▶ Work to complete: In the entries below, find the lines with the word "Bando" and copy them.

Collected data entries:
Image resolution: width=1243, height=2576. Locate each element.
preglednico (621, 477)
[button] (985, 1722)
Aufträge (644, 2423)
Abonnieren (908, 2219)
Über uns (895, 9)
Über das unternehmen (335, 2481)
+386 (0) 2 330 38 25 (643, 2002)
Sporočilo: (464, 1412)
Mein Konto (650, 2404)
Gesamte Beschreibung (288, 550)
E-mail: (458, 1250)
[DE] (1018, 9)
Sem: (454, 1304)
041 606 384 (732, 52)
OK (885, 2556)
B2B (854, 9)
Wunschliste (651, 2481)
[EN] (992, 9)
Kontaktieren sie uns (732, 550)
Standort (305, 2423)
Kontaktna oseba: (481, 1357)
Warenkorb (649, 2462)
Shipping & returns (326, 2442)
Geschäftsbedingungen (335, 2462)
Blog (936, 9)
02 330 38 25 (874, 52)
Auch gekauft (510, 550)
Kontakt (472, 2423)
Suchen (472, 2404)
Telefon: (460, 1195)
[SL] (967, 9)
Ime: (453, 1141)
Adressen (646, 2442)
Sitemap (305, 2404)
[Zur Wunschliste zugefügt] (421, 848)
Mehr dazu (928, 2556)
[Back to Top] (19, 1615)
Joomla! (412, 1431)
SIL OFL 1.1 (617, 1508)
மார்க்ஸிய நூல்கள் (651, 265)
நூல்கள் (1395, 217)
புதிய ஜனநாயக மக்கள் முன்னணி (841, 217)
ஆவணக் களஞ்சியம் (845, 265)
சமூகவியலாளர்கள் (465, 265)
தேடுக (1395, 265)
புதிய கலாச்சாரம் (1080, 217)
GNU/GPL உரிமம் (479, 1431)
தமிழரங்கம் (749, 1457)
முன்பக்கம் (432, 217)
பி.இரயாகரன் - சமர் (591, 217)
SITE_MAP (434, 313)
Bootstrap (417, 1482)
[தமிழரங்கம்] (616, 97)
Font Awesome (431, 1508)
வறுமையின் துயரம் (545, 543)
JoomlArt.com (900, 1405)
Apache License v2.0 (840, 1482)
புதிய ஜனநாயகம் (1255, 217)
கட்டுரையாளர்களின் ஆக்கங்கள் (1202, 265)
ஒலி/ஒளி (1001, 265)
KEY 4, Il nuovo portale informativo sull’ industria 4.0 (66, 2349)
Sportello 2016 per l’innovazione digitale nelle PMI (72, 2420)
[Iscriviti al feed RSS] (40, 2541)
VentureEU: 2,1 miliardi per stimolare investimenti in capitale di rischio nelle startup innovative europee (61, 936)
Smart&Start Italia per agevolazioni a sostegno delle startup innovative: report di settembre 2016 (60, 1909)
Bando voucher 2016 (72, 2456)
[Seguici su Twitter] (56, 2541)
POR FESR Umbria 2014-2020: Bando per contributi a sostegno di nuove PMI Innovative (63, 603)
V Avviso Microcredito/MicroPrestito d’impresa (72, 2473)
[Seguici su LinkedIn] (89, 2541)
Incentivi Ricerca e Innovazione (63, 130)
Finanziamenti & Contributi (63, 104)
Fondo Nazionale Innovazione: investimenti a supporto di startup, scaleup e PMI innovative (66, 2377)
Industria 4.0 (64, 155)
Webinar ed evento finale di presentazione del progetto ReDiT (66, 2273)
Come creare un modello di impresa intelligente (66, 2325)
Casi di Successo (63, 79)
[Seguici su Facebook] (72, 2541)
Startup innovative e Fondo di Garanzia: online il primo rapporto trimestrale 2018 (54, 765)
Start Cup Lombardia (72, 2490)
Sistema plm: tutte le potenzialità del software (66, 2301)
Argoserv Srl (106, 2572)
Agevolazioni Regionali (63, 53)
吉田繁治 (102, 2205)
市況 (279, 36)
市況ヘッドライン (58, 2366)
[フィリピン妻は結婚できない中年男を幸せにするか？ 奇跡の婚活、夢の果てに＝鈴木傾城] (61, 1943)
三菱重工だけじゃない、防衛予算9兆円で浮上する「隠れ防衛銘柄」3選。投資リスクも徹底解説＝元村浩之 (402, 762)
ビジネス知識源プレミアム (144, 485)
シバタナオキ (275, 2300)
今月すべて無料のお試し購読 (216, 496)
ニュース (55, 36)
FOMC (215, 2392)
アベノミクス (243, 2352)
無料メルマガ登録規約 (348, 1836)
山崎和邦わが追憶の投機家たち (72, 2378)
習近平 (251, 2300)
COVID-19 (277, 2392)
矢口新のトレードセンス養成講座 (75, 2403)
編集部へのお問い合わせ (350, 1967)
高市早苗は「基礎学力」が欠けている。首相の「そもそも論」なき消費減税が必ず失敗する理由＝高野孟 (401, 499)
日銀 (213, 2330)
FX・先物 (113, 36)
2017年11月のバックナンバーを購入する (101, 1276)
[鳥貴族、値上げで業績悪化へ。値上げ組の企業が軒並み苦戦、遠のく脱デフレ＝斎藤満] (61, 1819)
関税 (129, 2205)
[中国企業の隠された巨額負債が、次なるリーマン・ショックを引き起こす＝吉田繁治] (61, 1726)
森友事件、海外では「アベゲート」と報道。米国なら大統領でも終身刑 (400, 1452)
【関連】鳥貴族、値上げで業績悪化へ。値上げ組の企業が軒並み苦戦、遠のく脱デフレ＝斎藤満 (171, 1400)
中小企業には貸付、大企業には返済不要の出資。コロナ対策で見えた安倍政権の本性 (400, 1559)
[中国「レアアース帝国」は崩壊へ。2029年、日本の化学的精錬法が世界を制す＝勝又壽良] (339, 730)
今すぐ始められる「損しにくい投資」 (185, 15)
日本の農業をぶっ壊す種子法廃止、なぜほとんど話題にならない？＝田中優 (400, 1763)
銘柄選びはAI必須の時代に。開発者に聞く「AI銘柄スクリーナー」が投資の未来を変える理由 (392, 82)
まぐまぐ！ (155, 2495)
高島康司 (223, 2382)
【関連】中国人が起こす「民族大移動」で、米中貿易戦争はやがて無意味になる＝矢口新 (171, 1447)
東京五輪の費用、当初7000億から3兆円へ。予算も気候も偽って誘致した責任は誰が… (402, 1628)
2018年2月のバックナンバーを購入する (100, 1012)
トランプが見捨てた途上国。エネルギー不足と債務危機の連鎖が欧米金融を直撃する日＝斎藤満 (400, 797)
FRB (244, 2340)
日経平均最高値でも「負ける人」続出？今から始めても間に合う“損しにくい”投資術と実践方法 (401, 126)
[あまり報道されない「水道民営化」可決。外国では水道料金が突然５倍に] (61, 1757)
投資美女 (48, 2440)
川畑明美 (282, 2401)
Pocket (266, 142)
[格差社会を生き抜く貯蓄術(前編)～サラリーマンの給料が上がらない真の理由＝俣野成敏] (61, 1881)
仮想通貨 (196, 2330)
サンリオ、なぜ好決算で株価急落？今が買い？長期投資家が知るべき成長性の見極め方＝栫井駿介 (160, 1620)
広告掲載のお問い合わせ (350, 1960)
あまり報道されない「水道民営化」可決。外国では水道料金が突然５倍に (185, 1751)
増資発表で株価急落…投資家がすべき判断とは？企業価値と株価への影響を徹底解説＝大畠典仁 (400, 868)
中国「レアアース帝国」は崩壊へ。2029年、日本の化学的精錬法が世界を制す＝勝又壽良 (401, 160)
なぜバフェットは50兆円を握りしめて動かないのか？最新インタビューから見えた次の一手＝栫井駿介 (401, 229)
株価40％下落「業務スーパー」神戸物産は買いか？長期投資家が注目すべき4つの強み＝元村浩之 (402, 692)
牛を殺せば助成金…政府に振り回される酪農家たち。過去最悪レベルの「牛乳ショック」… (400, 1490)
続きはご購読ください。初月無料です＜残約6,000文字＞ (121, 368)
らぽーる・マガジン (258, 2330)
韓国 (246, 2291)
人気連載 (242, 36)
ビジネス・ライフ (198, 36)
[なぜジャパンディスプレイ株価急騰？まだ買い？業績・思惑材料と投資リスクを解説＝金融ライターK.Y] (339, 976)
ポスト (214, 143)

▶ The answer:
Bando voucher 2016 (72, 2456)
POR FESR Umbria 2014-2020: Bando per contributi a sostegno di nuove PMI Innovative (63, 603)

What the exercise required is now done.